Google has always been very googly about how they manage their side products as well. You know, they're all kind of these half-assed gardens of promises that are just never delivered upon. Whereas when you stick with what is important to a company, you invest in what is important to them that they invest in, and you will have a better time, generally speaking. Your stuff will work better.
It'll get the maintenance and updates it needs. It'll be more reliable over time in almost every case. And so as I'm growing and trying to make my computing life better and trying to be less frustrated at Apple's various shortcomings, I've come to realize I am happier... I've said this before on the show...
I am happier when I am devoting my own time and attention to Apple products that Apple cares about as much or more as I do. And HomeKit has never been one of those products. So I'm just β I don't β HomeKit is something that I use partially. It is fine. But if something is not going to make it easy to get something to HomeKit, I'm not going to push it. I'm not going to install a hack.
I'm not going to do crazy stuff.
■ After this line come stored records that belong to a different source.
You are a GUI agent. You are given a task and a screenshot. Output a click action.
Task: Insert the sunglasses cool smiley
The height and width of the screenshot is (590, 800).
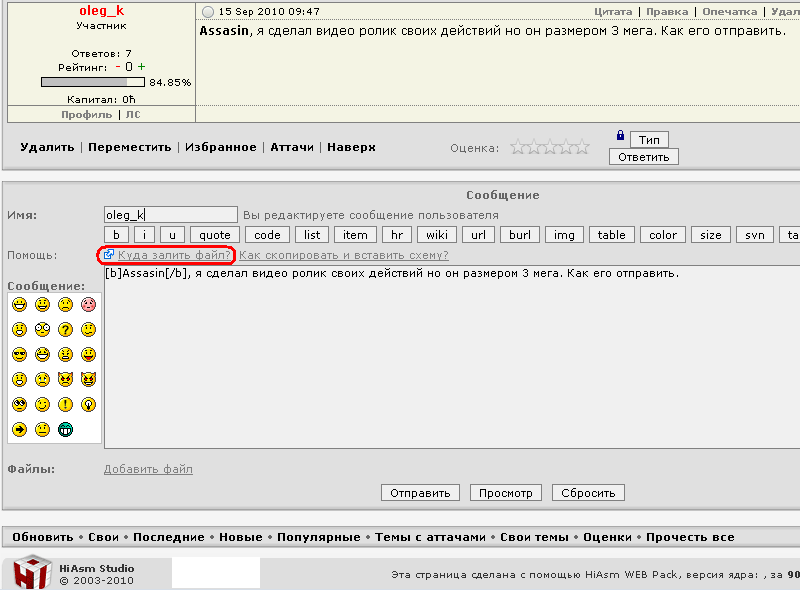[x=19, y=354]
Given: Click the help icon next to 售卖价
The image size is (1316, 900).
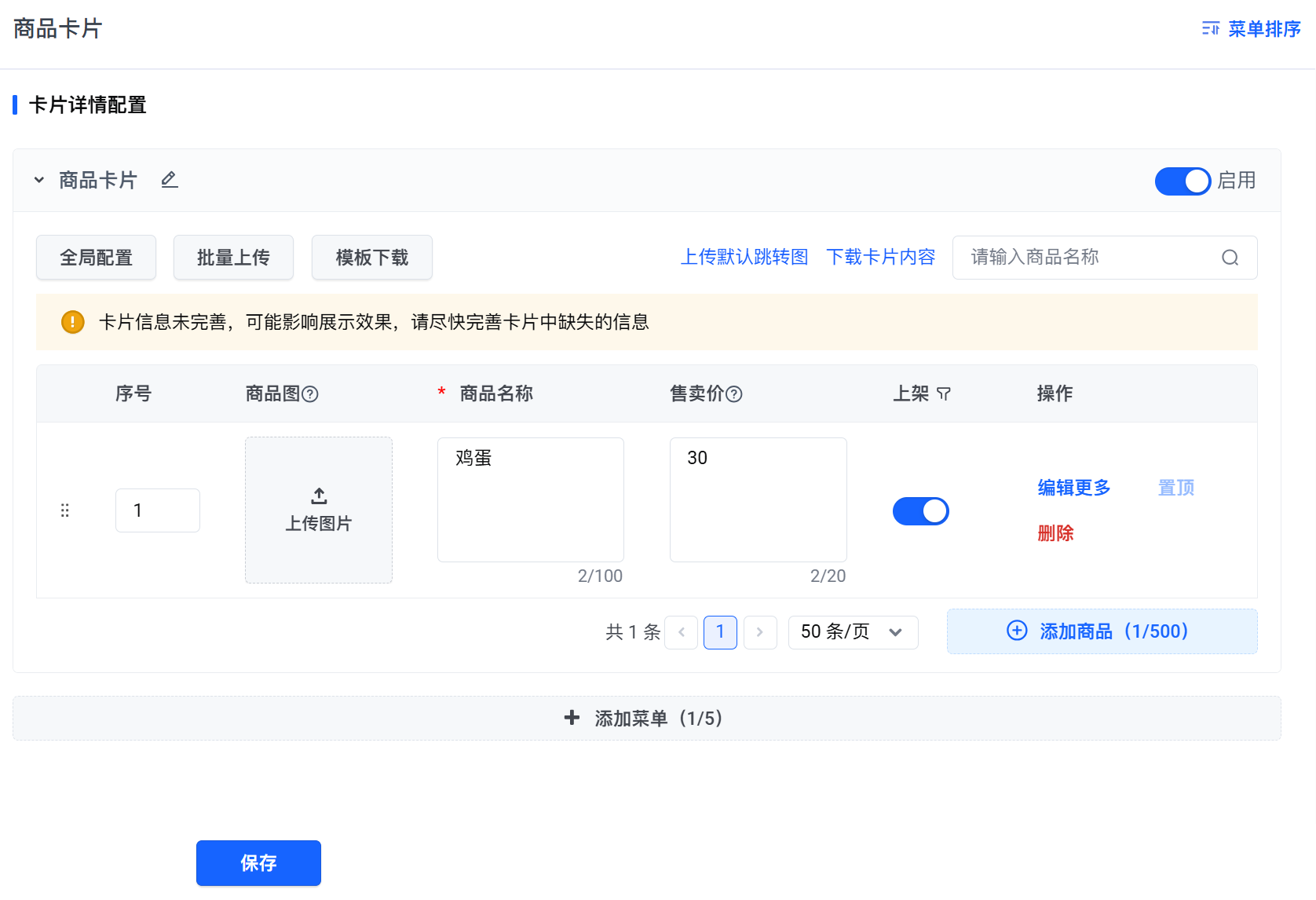Looking at the screenshot, I should (x=734, y=394).
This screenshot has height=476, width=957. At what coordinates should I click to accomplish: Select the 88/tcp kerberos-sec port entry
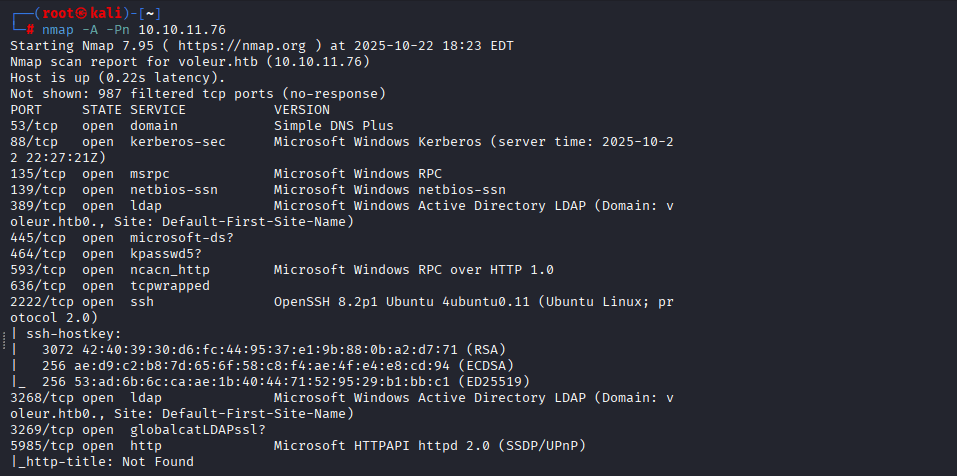click(34, 142)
I'm not going to jump through hoops. And if something has a perfectly good app that is as good as HomeKit or better, I'll use that instead.
Well, I'm feeling real uncomfortable about my home assistant adventures that have been going on over the last 24 hours, but that's okay. And we should talk about that.
Looks good on you though.
Right, right. We should talk about the home assistant stuff another time because it is definitely interesting, but not for right now.